## Task objective
Line by line, copy the records below exactly.

Given records START

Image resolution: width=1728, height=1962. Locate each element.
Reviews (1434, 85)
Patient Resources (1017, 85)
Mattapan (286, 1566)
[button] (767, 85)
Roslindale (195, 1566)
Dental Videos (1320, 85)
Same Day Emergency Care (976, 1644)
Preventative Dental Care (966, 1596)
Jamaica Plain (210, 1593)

Given records END

## Task answer
Image resolution: width=1728, height=1962. Locate each element.
Reviews (1434, 85)
Patient Resources (1017, 85)
Mattapan (286, 1566)
[button] (767, 85)
Roslindale (195, 1566)
Dental Videos (1320, 85)
Same Day Emergency Care (976, 1644)
Preventative Dental Care (966, 1596)
Jamaica Plain (210, 1593)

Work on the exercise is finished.